12 Responses to “Warrants Issued To Arrest Bush and Cheney”


  1. 1 John Sherrod March 5, 2008 at 4:42 am

    I applaud the town for having the audacity to pass this measure, but in all fairness the ballot should have listed the crimes the two are accused of committing. Having said that, I’m certainly not sticking up for Mr. Bush and Mr. Cheney. They are worthy of impeachment many times over for their many crimes against the American people.

  2. 2 Joe Miller March 5, 2008 at 8:54 am

    why is it “awesome?”

  3. 3 zoecarnate March 5, 2008 at 2:02 pm

    Hi Joe,

    I think John Sherrod alluded to it in his comment above–George W. Bush and Dick Cheney have demonstrated callousness and gross negligence to the U.S. Constitution, and, I’ll add, the Geneva Conventions. They continue to flout both pugnaciously, to say nothing of the Christian faith they both claim to espouse. They should be tried for war crimes, crimes against US liberties, and crimes against humanity.

    And please know, this isn’t a left-right kind’ve critique. While I come from a center-left wannabe-anarchist point of view, John is responding as a committed Libertarian.

    While I doubt they’ll be prosecuted on a Federal level (though you never know), if local towns and cities across America passed legislation similar to Brattleboro’s, Bush and Cheney might have to watch their travel routes for a good long time–at least, until they’re willing to take the hard steps of restitution and reconciliation.

    Bush and Cheney’s United Methodist Church could pass similar resolutions on local or statewide levels to administer church discipline.

    Get your town to issue a warrant for Bush and Cheney’s arrest here.

  4. 4 Mr. Cheeseburger 9000 March 5, 2008 at 3:12 pm

    In theory, I like the idea of the town attorney. But deciding whether to indict someone is a decision best left to the town attorney.

    Why wait for the vote? Draft it if you think it can be proved.

  5. 5 Joe Miller March 6, 2008 at 2:15 am

    I am critical of the marriage between “Church and Politics on all sides. So from that perspective, I find this move ment represents a gross ignorance of US Law. If anyone truly thinks this silly people represent any real “threat” to Bush, they are just living a fantasy. If a little hick town cop tried to get near Bush, he would be stopped and/or arrested on Federal Charges. I think it is fine to voice opposition, but Christians supporting this kind of fantasy is just as bad as religionists on the Republican side.

    Just my 2 cents.

  6. 6 John Sherrod March 6, 2008 at 5:21 am

    Joe, I would assume that the town police chief in that Vermont town took an oath to uphold and defend the Constitution from enemies both foreign and domestic. I have no doubt that you’re right about Federal officials coming to Bush’s rescue, but that doesn’t mean the town police chief shouldn’t uphold his oath of office.
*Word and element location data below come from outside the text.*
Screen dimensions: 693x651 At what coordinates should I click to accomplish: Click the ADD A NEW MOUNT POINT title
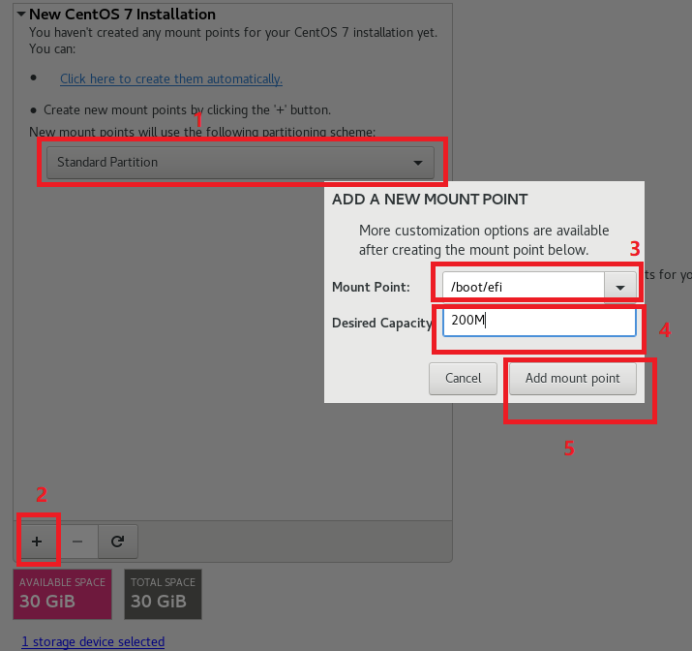coord(430,199)
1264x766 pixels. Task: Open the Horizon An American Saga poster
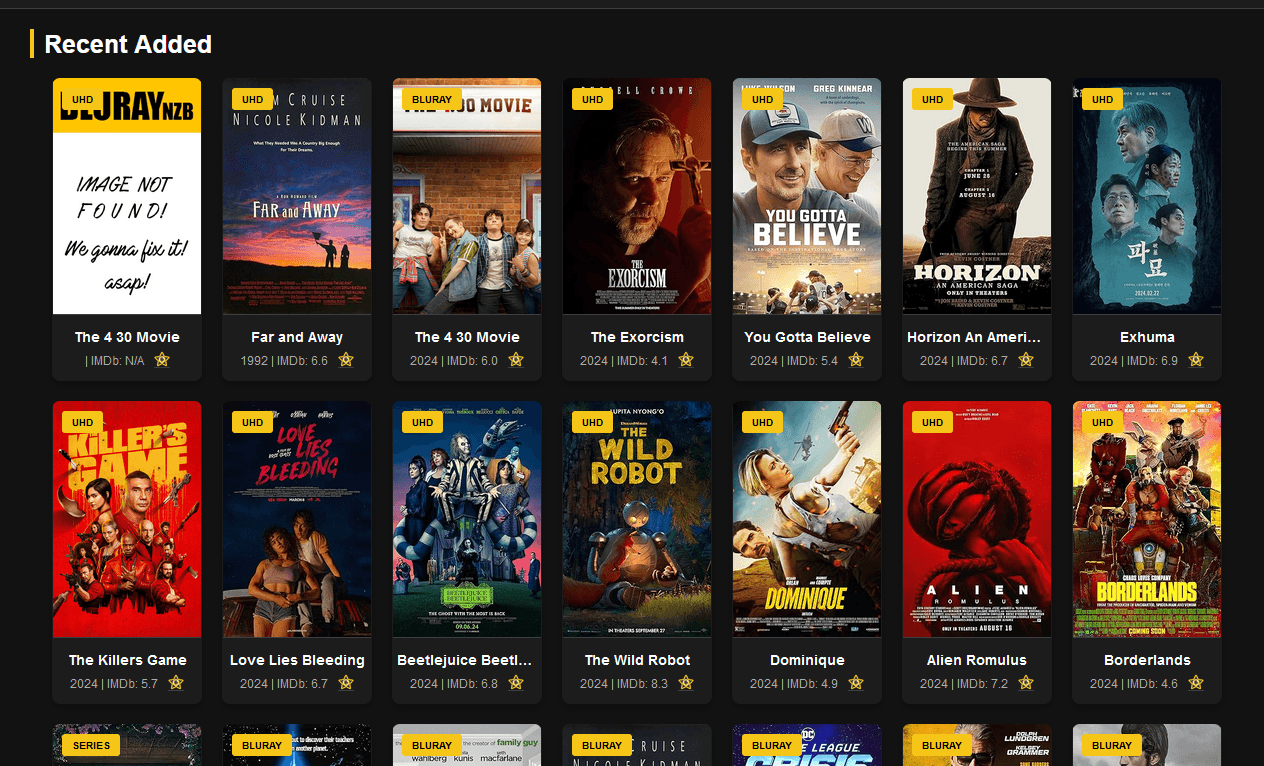coord(977,196)
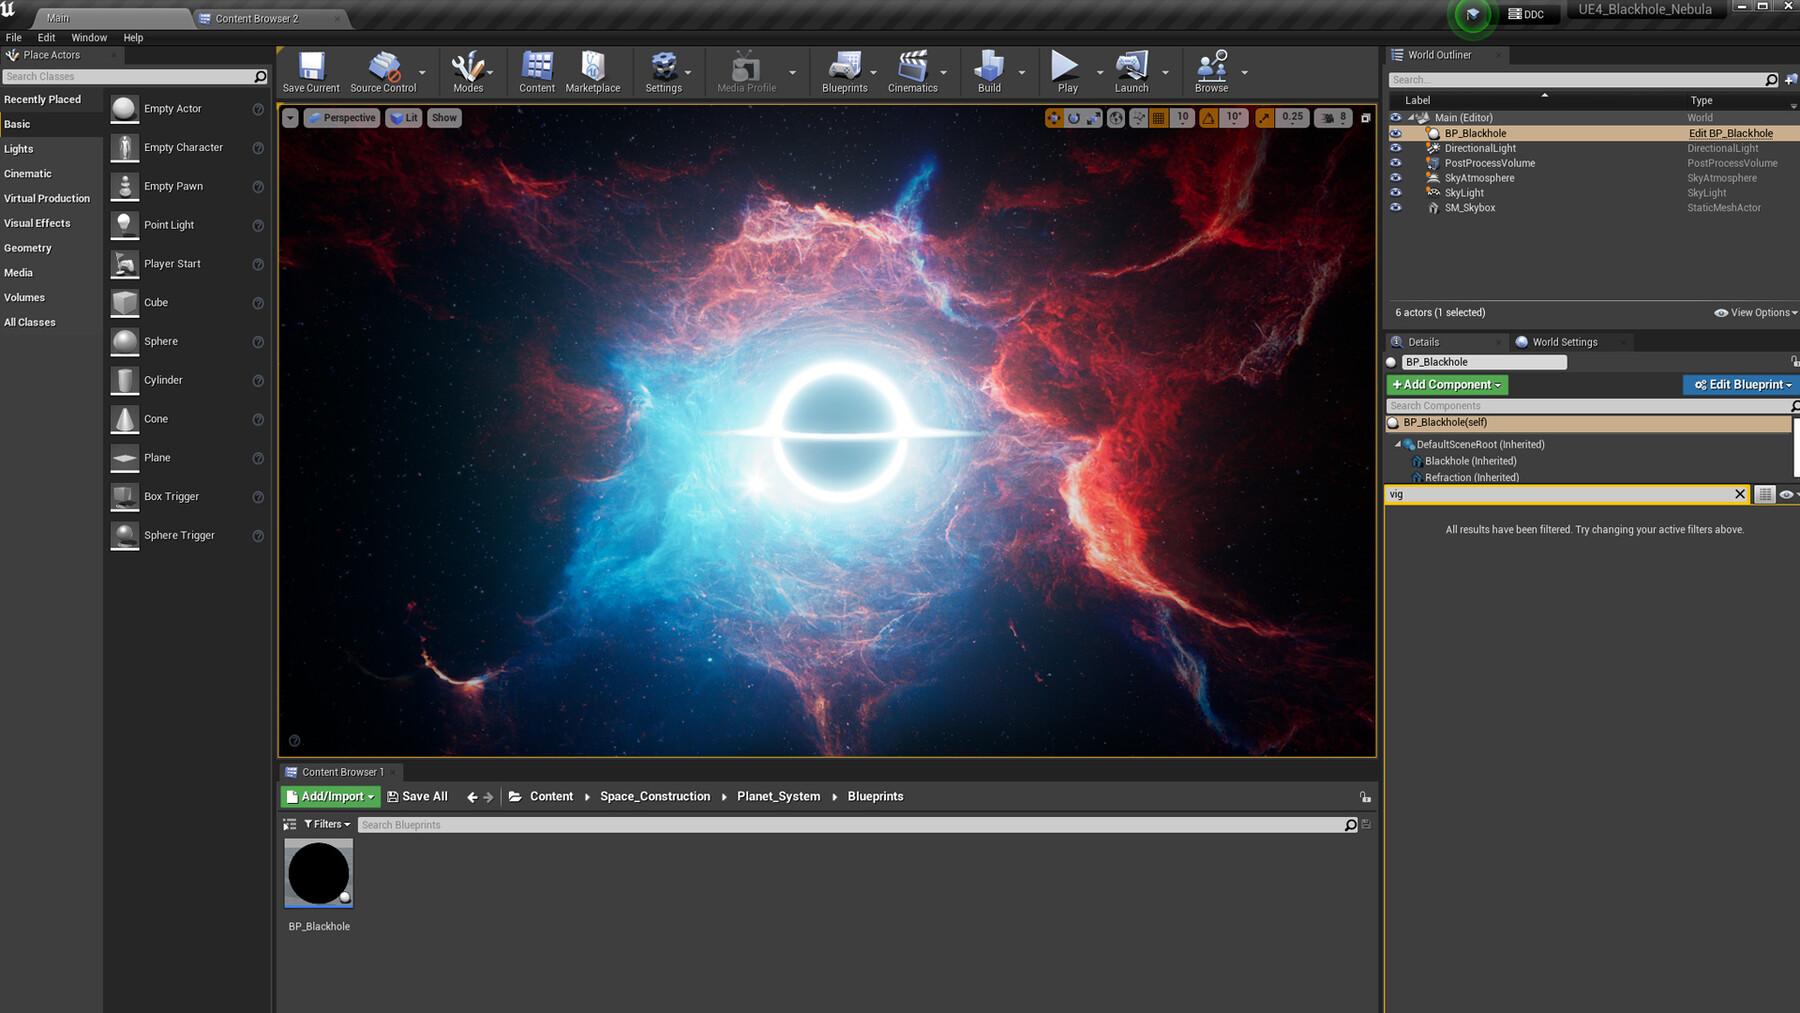Toggle visibility of DirectionalLight in World Outliner
This screenshot has height=1013, width=1800.
[1396, 148]
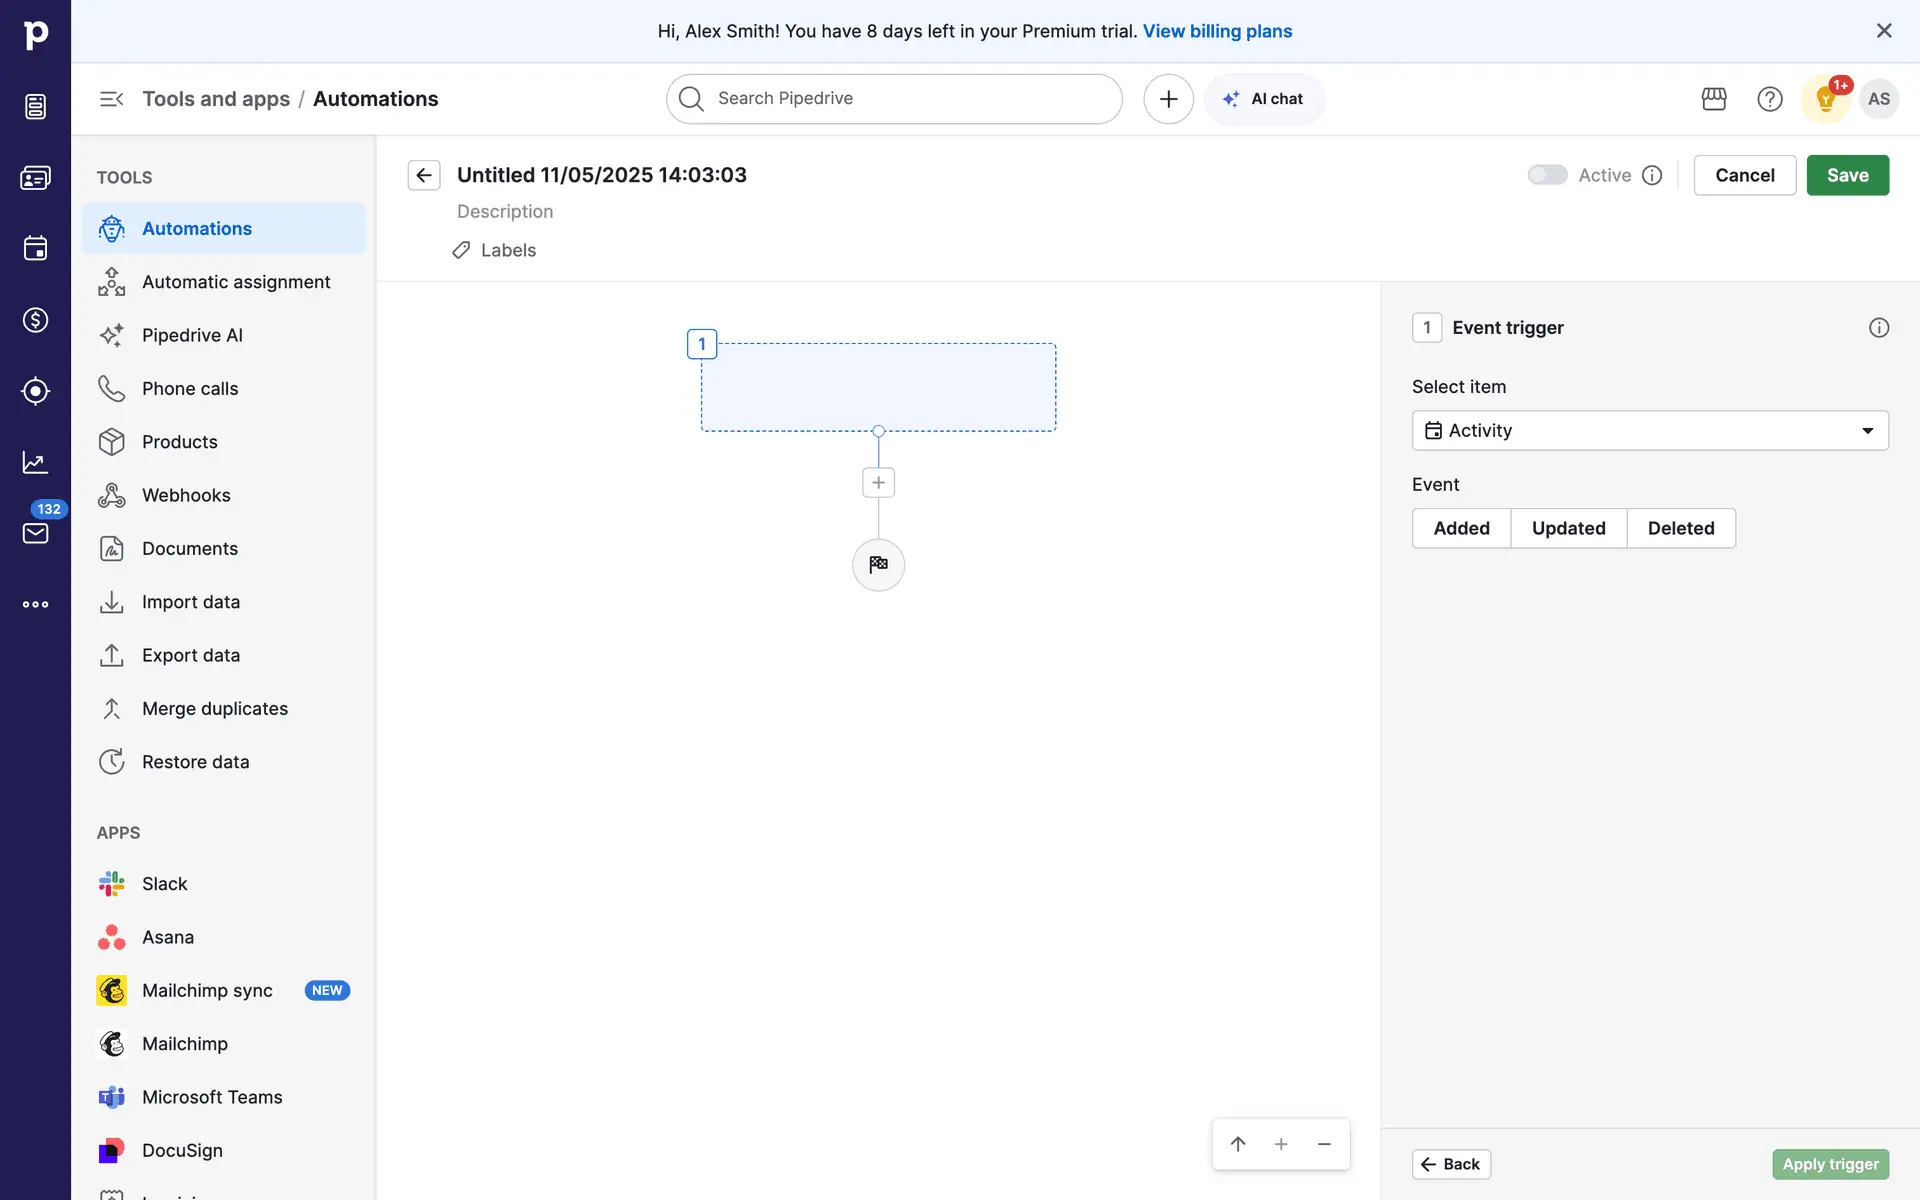Click the Sales Assistant lightbulb icon
This screenshot has width=1920, height=1200.
click(1825, 99)
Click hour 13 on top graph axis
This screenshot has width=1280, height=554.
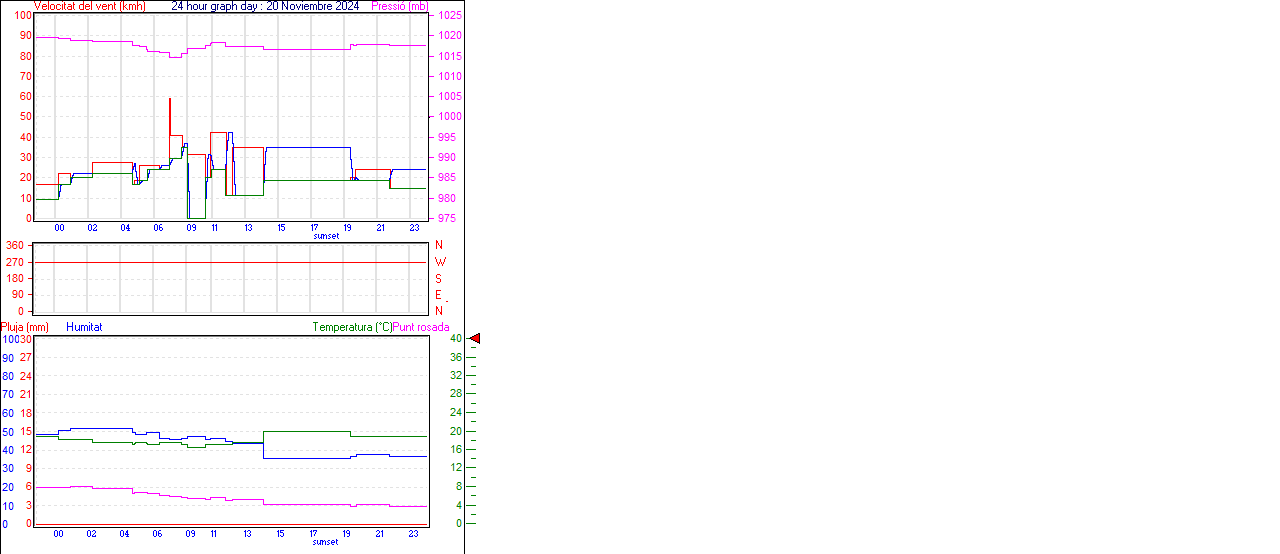click(x=248, y=228)
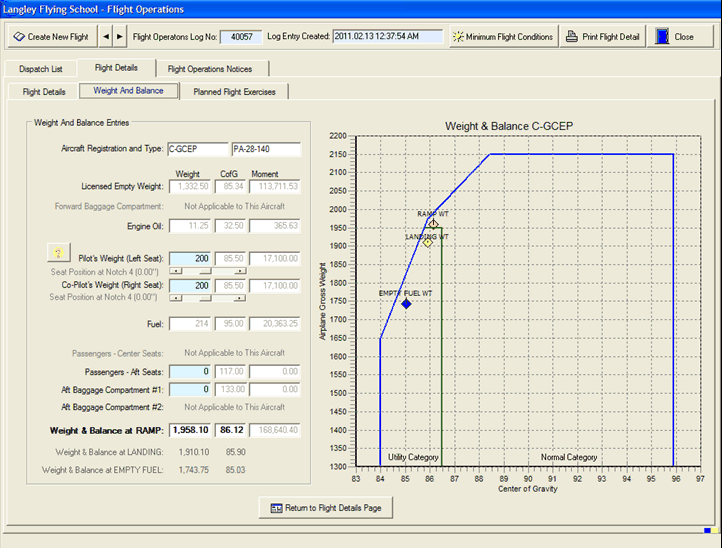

  7. 7 Joe Miller March 6, 2008 at 10:15 pm

    With respect, your remarks demonstrate a lack of how the law works in a Constitutional Republic.

    Ignorant-Symbolism over Educated-Substance is never a good thing; no matter how one feels about an issue.

    I would hasten to add that this is certainly not the most important issue in our world, nor more important than our faith in Jesus, so I don’t want to get super dogmatic about it. I just wanted to share my difference of opinion.

    Thanks brother for giving me space on your blog to dissent.

  8. 8 John Sherrod March 11, 2008 at 2:35 am

    Joe, I’d love to have you flesh out the first sentence of your last post so that I can better understand your position. If you have the time. Thanks!

  9. 9 Jon March 15, 2008 at 3:58 pm

    I’m not sure I agree this is “awesome,” though it is refreshing in a way. I could see Bush and Cheney being tried for treason and mass murder, but should they? Unconditional love means unconditional… even to the most benighted souls, who are the ones who likely need it most.

    The traps of the ego lie everywhere.

  10. 10 zoecarnate March 15, 2008 at 4:44 pm

    Great point, Jon. But please not I’m not saying I want any particular punitive outcome–’cause I don’t, ’cause I agree with you. But being judged and being condemned isn’t necessarily the same thing–to me ‘judgment’ is being known in weighed in complete honesty and integrity. There is such a thing as restorative justice, rather than vengeance-driven justice. And of course, creatively applied grace and forgiveness factor in to this majorly. I’m thinking Truth & Reconciliation Commission, South Africa type stuff.